BEGIN

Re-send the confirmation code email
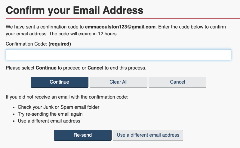Screen dimensions: 240x148 [83, 135]
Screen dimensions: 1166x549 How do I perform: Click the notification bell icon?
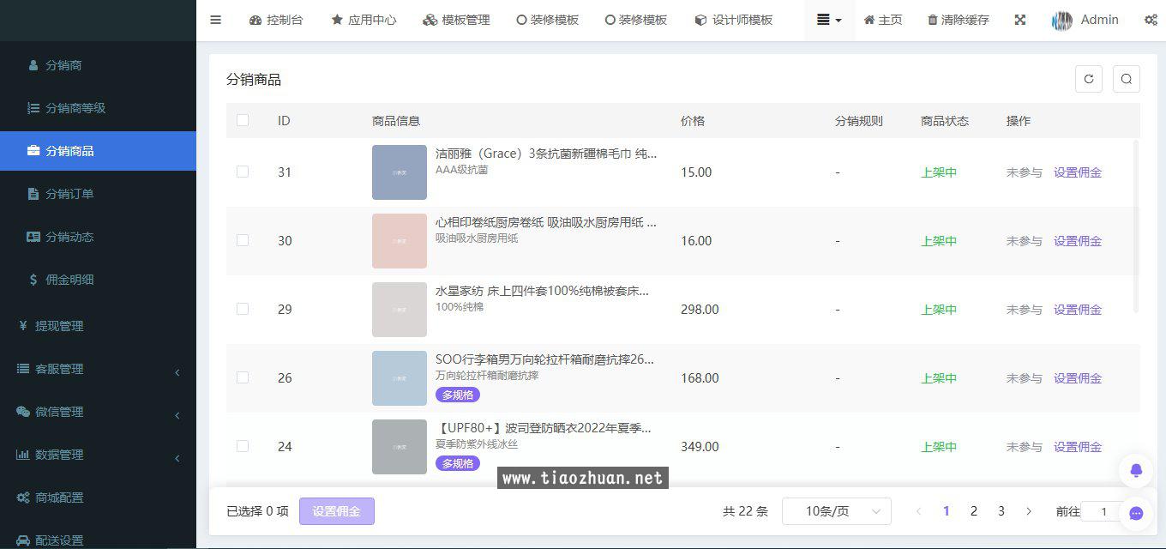coord(1136,470)
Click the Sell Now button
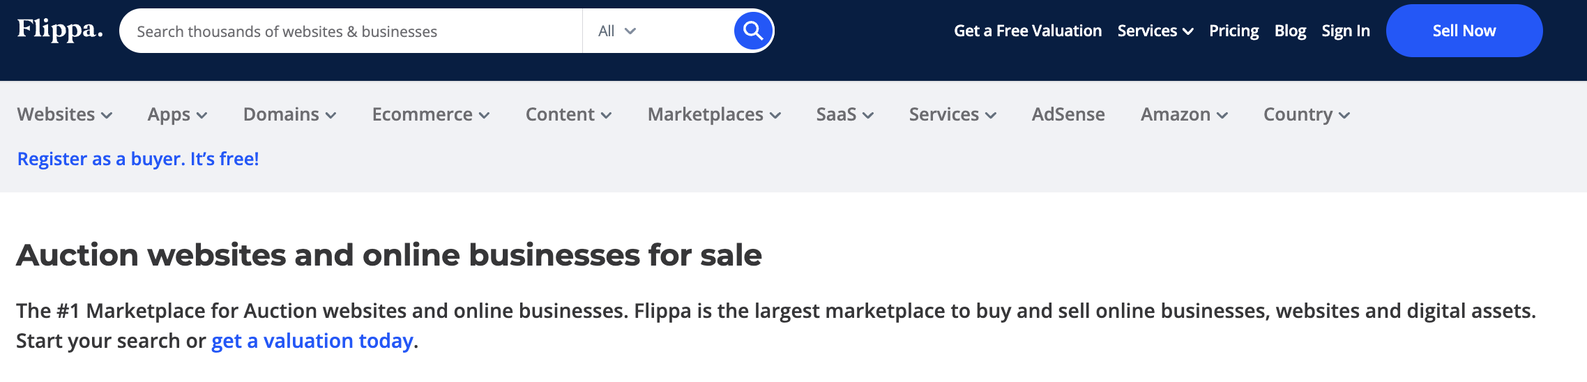This screenshot has width=1587, height=382. (x=1464, y=31)
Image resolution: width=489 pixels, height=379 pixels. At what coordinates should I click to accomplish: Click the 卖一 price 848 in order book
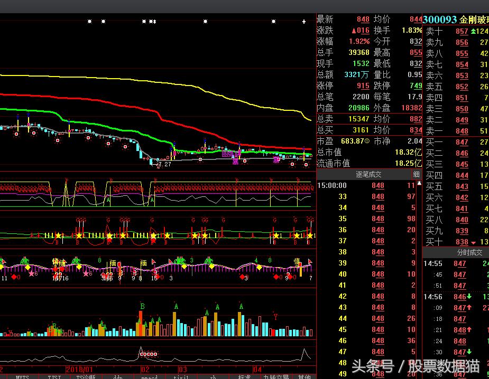click(x=462, y=131)
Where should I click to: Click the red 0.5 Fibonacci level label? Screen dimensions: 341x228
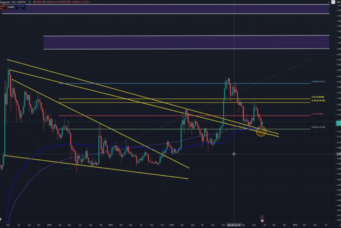pos(318,114)
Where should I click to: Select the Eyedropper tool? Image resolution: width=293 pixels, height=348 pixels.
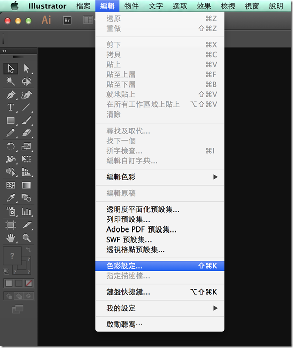(x=11, y=198)
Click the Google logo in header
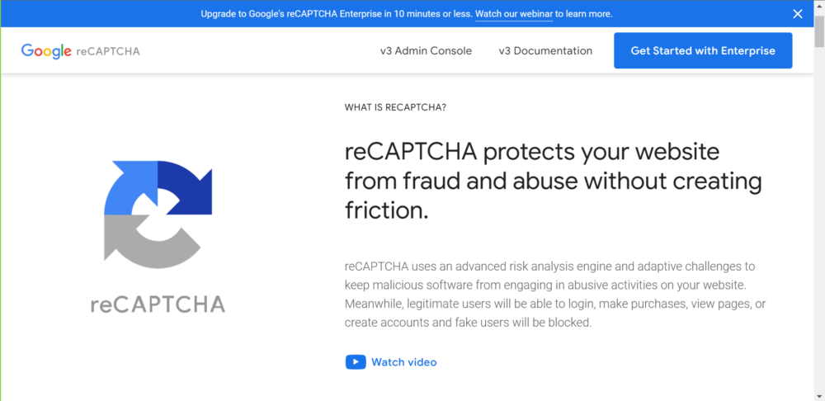The width and height of the screenshot is (825, 401). (x=46, y=51)
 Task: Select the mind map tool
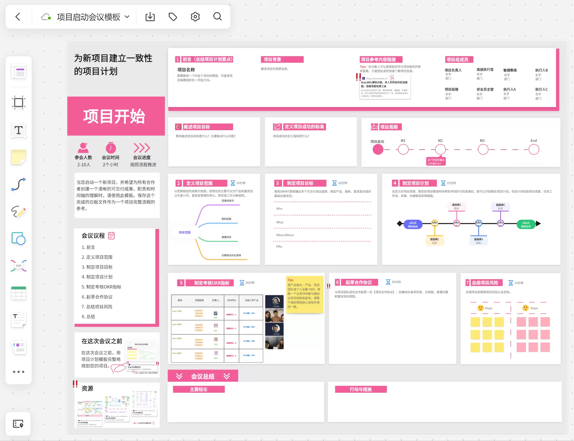[x=19, y=266]
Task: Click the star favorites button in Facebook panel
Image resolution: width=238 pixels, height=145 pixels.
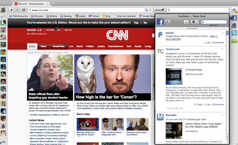Action: (x=186, y=22)
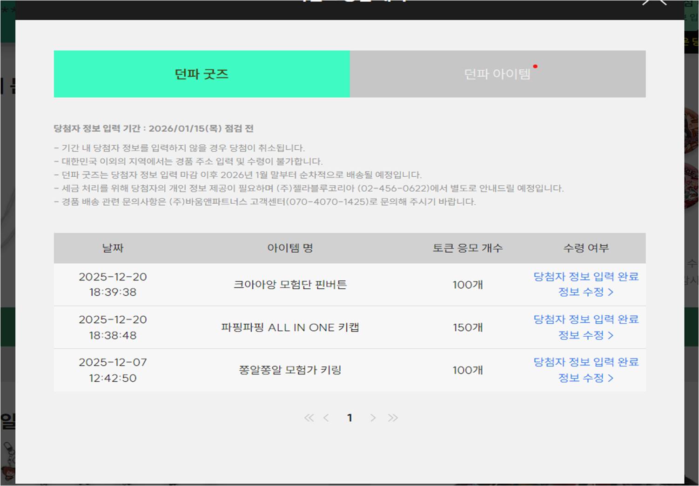The width and height of the screenshot is (699, 486).
Task: Select page number 1 in pagination
Action: tap(350, 418)
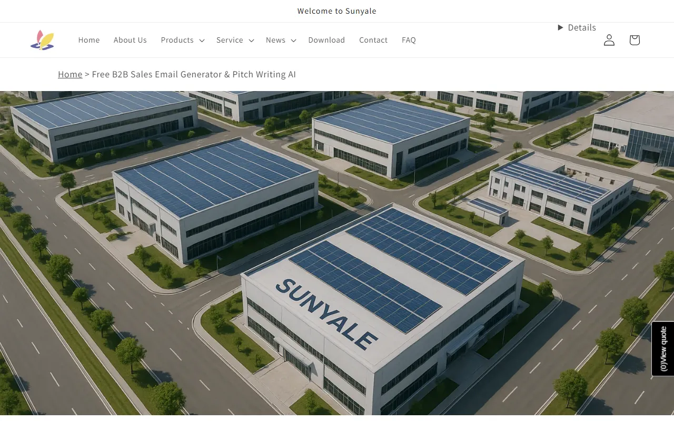Click the chevron next to Products
Viewport: 674px width, 421px height.
tap(202, 41)
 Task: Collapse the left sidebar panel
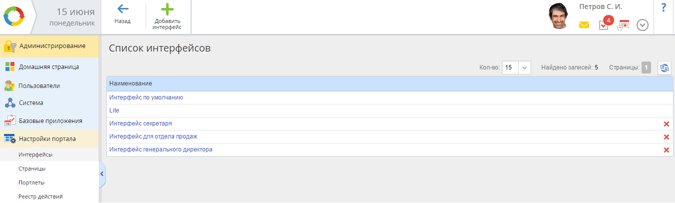tap(102, 174)
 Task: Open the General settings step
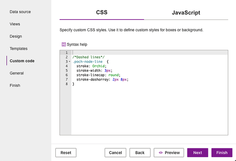[17, 73]
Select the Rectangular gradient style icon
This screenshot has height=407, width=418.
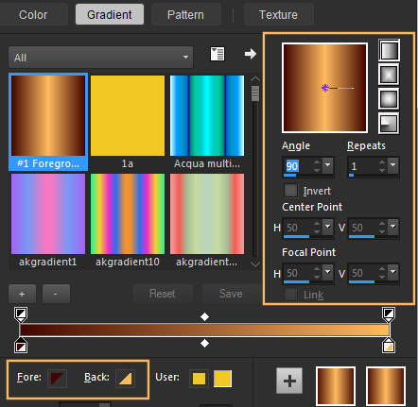click(x=389, y=75)
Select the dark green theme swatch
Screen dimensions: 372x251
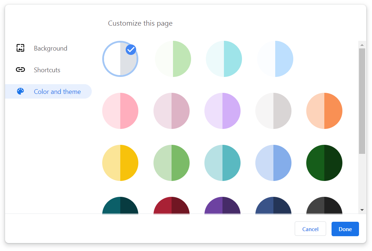coord(324,163)
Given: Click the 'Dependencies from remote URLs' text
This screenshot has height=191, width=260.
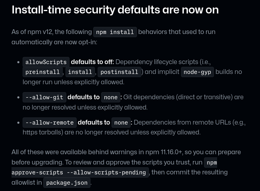Looking at the screenshot, I should click(x=182, y=123).
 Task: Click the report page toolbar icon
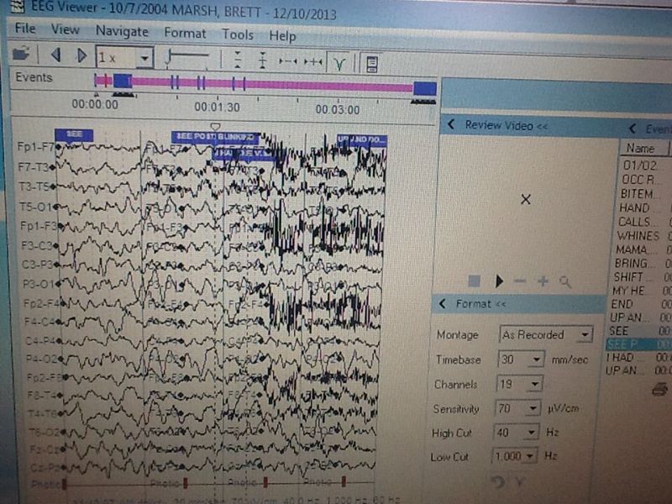click(x=371, y=63)
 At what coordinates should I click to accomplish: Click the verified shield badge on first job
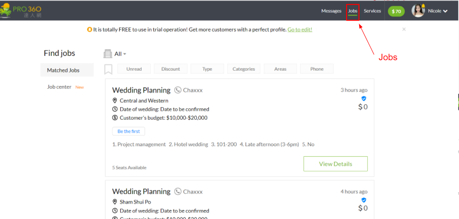coord(363,99)

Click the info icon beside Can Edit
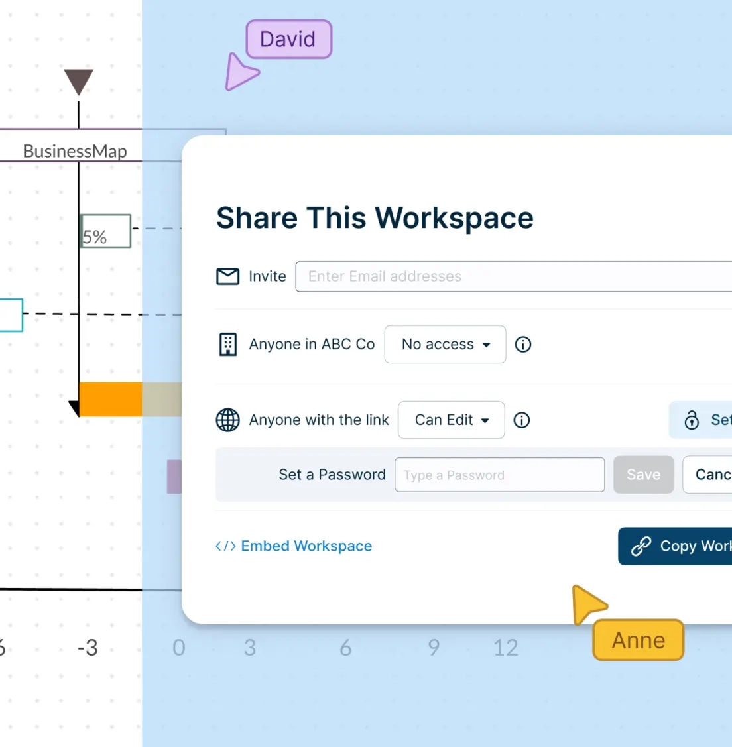[x=522, y=420]
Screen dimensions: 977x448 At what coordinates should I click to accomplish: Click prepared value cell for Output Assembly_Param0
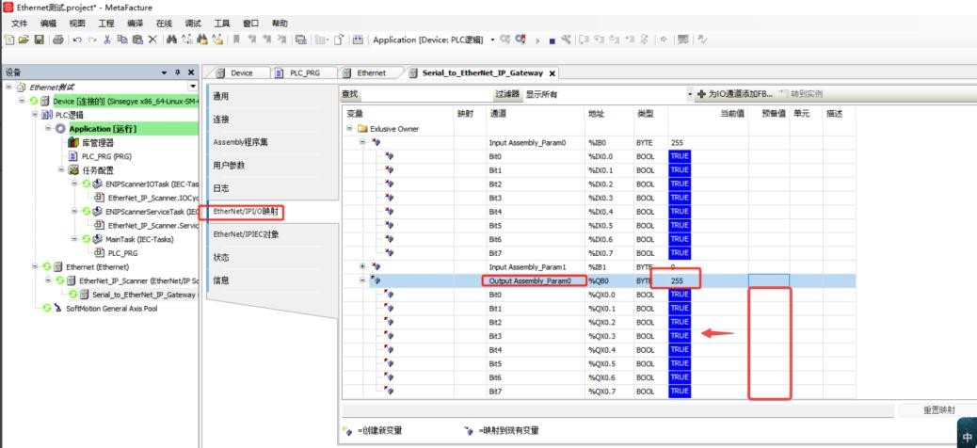(x=768, y=280)
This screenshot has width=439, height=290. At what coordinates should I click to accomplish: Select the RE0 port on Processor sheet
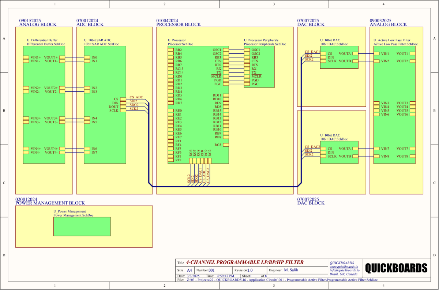170,111
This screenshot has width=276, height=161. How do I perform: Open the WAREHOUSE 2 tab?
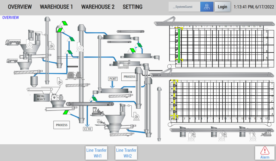pos(98,7)
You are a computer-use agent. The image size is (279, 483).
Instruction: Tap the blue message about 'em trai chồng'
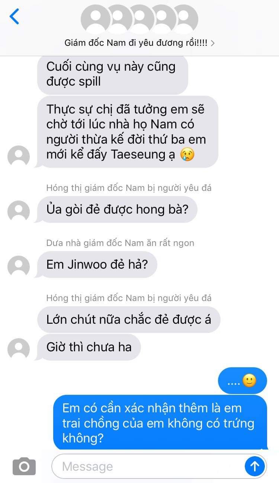pyautogui.click(x=160, y=423)
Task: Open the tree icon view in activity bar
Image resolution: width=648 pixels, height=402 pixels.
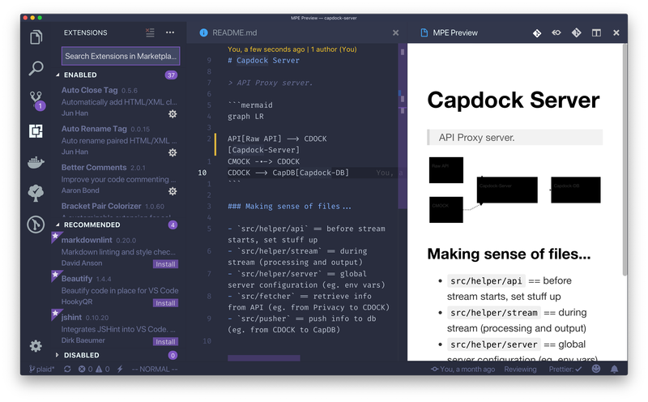Action: pyautogui.click(x=36, y=193)
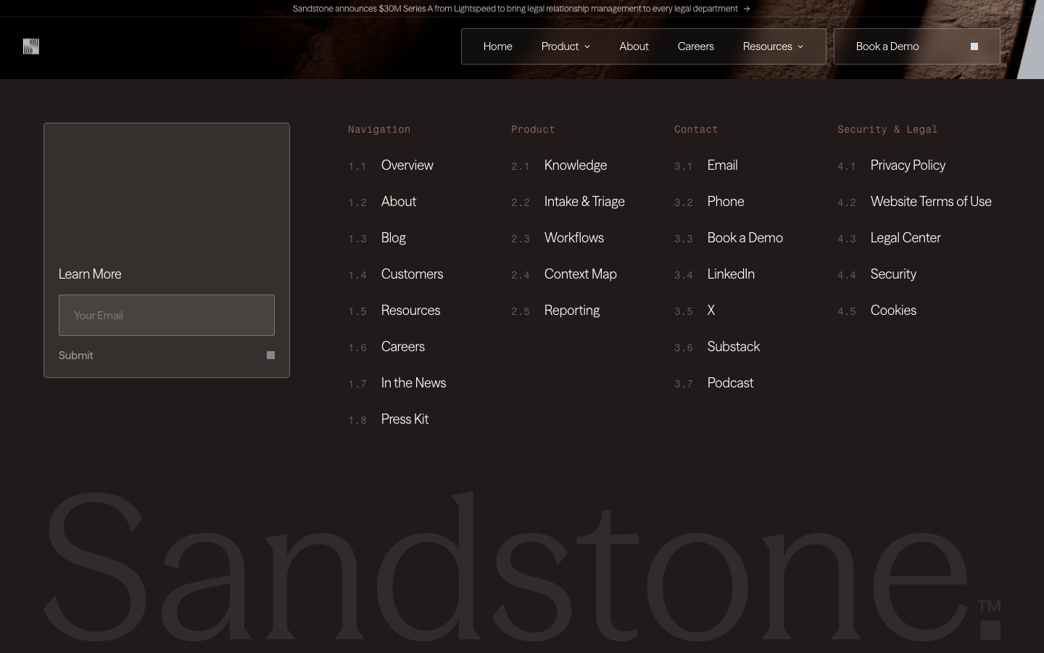Open the Context Map product link
The width and height of the screenshot is (1044, 653).
coord(580,274)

END

▶ Your task: Pictures are to be left out; everything else in the records gets retyped exactly.

▶ Solution to this exercise:
Re-send the confirmation code email
Screen dimensions: 240x148 [83, 135]
Screen dimensions: 1166x549 How do I perform: Click the notification bell icon?
coord(1136,470)
Click the Sell Now button
This screenshot has width=1587, height=382. (x=1464, y=31)
Image resolution: width=489 pixels, height=379 pixels. At what coordinates should I click to accomplish: Click the 卖一 price 848 in order book
click(x=462, y=131)
Where should I click to: Click the red 0.5 Fibonacci level label? Screen dimensions: 341x228
pos(318,114)
Where should I click to: Select the Eyedropper tool? Image resolution: width=293 pixels, height=348 pixels.
(x=11, y=198)
Click the Google logo in header
The width and height of the screenshot is (825, 401). (x=46, y=51)
 Task: Select the mind map tool
[x=19, y=266]
Task: Click the star favorites button in Facebook panel
Image resolution: width=238 pixels, height=145 pixels.
Action: (x=186, y=22)
The width and height of the screenshot is (699, 486).
Task: Select page number 1 in pagination
Action: tap(350, 418)
Click the chevron next to Products
Viewport: 674px width, 421px height.
tap(202, 41)
 Task: Collapse the left sidebar panel
tap(102, 174)
 Task: Open the General settings step
[17, 73]
Select the Rectangular gradient style icon
This screenshot has height=407, width=418.
click(x=389, y=75)
Select the dark green theme swatch
Screen dimensions: 372x251
coord(324,163)
Given: Click the 'Dependencies from remote URLs' text
This screenshot has height=191, width=260.
Looking at the screenshot, I should click(x=182, y=123).
 Task: Click the report page toolbar icon
click(x=371, y=63)
 At what coordinates should I click to accomplish: Click the verified shield badge on first job
coord(363,99)

Click the info icon beside Can Edit
[x=522, y=420]
Screen dimensions: 977x448 At what coordinates should I click to accomplish: Click prepared value cell for Output Assembly_Param0
(x=768, y=280)
This screenshot has width=439, height=290. At what coordinates should I click to accomplish: Select the RE0 port on Processor sheet
170,111
This screenshot has width=276, height=161. How do I perform: Open the WAREHOUSE 2 tab?
pos(98,7)
You are a computer-use agent. The image size is (279, 483).
Instruction: Tap the blue message about 'em trai chồng'
pyautogui.click(x=160, y=423)
Task: Open the tree icon view in activity bar
Image resolution: width=648 pixels, height=402 pixels.
Action: pyautogui.click(x=36, y=193)
Open the Context Map product link
The width and height of the screenshot is (1044, 653).
coord(580,274)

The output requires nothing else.